▶ **Input for this task**
■ ■ ■
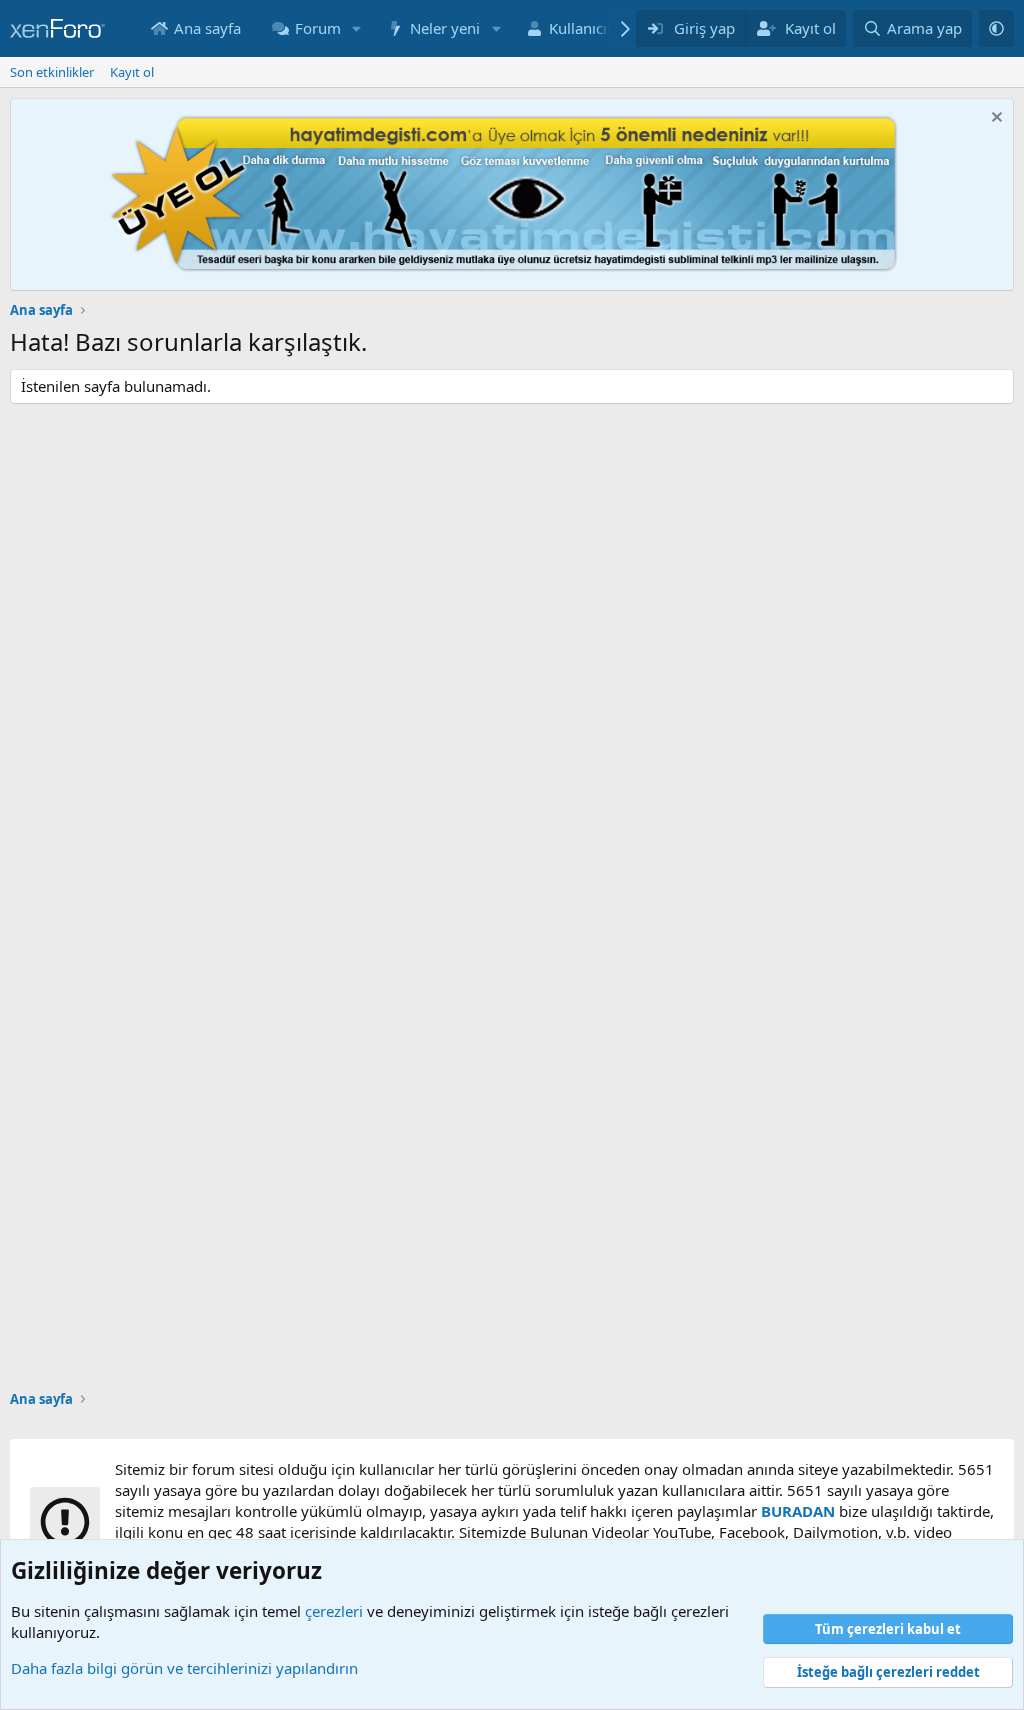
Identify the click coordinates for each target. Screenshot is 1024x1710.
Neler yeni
■ ■ ■
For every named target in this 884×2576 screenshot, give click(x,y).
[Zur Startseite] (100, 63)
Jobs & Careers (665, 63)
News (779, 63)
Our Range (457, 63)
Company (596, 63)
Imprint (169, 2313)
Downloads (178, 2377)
■ ■ ■
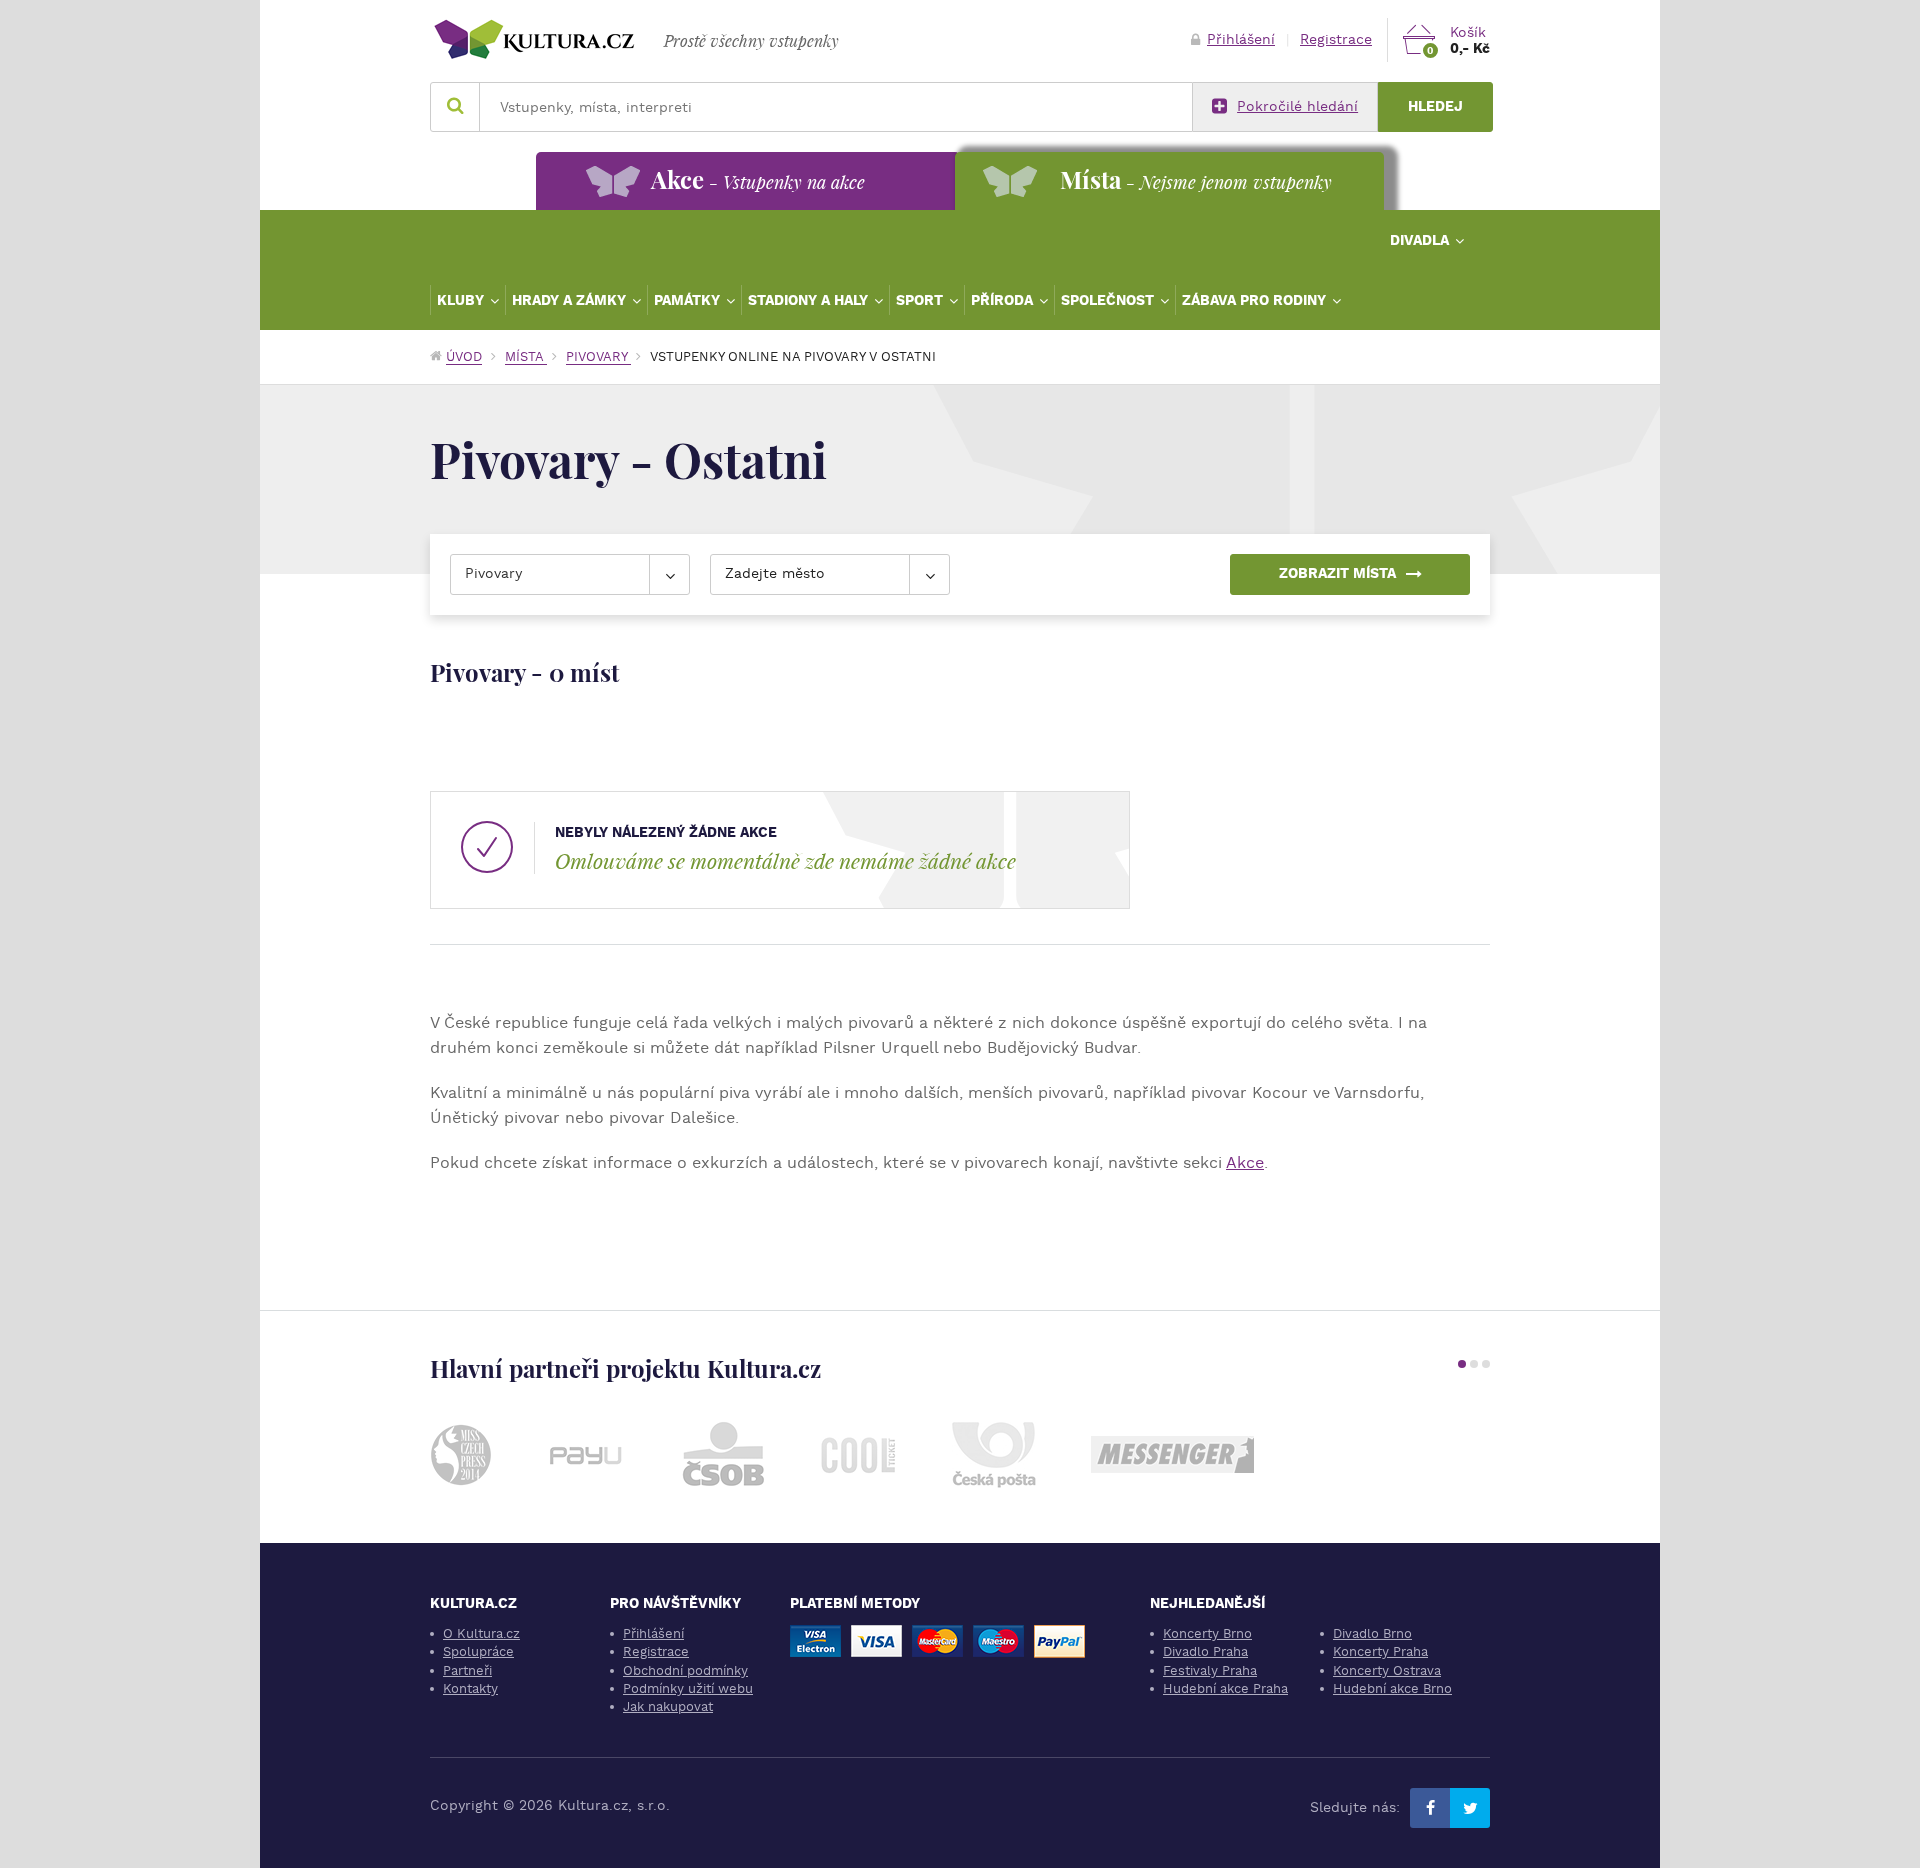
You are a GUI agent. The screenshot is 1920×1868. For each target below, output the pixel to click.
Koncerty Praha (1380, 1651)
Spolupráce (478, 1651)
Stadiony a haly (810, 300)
■ ■ ■
▶ **Problem**
Of the lines above, output exactly those from the line bearing "Jobs & Careers (665, 63)" through the line bearing "Downloads (178, 2377)", inclusive.

▶ **Answer to this task**
Jobs & Careers (665, 63)
News (779, 63)
Our Range (457, 63)
Company (596, 63)
Imprint (169, 2313)
Downloads (178, 2377)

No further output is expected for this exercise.